Importantly, our young patients were not deficient in EFA. They did not display lower levels in arachidonic acid, EPA or DHA. Only the ALA proportion was somewhat decreased compared with controls. Therefore, future trials should attempt to include ALA in their n-3 PUFA supplements, in addition to EPA and DHA. This is particularly important because the symptoms of ADHD, including attention and behaviour, were improved after the administration of a combination of vitamin C and flax oil containing ALA – a precursor of DHA and EPA – in an open-label study (52
There are a number of limitations regarding the present study that should be taken into account when interpreting the behavioural data. The high attrition rate resulted in a smaller sample size, which did not allow us to reach statistical significance for various variables. Moreover, the response of subjects to an n-3 PUFA supplement was monitored using parent and teacher behaviour rating scales. Although DSM-IV ADHD symptom rating scales constitute the most common method to estimate the response to medication as a primary outcome measure given its reliability and validity, clinical studies have started using measures of overall impairment and quality of life to assess the impact of treatment on patients with ADHD.
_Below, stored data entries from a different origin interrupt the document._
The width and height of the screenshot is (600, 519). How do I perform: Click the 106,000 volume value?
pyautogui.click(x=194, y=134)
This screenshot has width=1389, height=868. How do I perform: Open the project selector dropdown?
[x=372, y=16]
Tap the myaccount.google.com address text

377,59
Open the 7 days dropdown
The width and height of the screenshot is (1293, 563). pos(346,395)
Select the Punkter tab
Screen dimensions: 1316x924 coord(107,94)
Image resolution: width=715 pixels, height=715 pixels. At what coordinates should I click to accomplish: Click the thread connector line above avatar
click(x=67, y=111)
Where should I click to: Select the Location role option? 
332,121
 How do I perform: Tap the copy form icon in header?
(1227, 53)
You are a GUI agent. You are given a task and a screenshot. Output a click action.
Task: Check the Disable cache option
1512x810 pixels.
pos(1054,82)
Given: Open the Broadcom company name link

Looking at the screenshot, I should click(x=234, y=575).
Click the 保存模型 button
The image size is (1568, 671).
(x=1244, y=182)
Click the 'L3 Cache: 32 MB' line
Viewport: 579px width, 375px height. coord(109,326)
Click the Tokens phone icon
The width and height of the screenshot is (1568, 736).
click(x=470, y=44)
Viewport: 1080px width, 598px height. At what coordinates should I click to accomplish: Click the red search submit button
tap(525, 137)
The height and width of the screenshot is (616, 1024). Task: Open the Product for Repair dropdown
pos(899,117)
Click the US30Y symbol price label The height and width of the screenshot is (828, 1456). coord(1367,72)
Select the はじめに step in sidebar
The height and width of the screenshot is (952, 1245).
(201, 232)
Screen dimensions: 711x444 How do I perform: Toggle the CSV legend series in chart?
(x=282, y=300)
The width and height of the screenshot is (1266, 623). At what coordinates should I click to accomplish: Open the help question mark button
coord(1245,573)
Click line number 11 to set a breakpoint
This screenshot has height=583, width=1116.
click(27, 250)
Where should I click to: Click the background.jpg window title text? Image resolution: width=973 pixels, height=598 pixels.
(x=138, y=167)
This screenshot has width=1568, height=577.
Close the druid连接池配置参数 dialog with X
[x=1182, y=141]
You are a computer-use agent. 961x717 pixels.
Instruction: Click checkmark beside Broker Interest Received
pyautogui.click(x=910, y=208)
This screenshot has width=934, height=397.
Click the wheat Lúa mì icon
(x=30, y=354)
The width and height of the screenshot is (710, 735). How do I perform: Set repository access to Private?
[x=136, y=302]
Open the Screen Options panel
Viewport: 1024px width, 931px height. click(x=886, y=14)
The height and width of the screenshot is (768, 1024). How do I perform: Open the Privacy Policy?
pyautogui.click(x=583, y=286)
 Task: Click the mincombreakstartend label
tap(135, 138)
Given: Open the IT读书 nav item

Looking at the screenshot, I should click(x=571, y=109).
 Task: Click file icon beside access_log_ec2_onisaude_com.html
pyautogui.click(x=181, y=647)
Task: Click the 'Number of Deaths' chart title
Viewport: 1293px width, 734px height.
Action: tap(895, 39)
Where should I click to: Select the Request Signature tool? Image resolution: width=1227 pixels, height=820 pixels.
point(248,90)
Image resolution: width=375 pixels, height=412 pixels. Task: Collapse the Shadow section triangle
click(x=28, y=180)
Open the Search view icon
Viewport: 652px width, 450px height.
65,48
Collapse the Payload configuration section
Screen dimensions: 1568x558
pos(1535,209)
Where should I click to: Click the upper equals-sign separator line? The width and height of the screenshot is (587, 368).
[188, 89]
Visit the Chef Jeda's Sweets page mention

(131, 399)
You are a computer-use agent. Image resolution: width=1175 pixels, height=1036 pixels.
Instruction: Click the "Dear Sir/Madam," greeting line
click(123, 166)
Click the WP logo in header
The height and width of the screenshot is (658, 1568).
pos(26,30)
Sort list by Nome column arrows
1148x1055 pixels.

Our clinical evaluation with the families of the subjects revealed that at the end of the study, most families preferred to continue the use of the n-3 PUFA supplement rather than medication. One of the reasons may be attributed to the safety profile of the supplements because none of the subjects reported significant adverse effects. Another reason may be related to improved functioning as a result of a decrease in the deviant behaviours in day-to-day living. Although the present investigation did not assess quality of life, functional impairment and its correlation to DSM-IV ADHD symptoms, other studies have shown that, in patients with ADHD, the correlation between measures of functional impairments and symptoms of ADHD is modest (53
Therapy with n-3 PUFA supplements was well tolerated in the current study. Furthermore, no differences were detected in the CPT scores of subjects at baseline or during the study. This is consistent with reports in the literature that CPT scores are not specific to the diagnosis of ADHD, and there is no significant correlation between the results on the behaviour rating scales and scores on CPT (54
This is one of the few studies that included a detailed biochemical analysis of the lipid profile of children with ADHD. Unlike reports in the literature, abnormalities in plasma EFA, including the deficiency of DHA and EPA, were not observed in our cohort. On the contrary, the concentrations of the latter were higher, but the relative proportion of ALA was lower compared with normal controls, which suggests that French Canadian patients have satisfactory EFA consumption and intestinal fat absorption.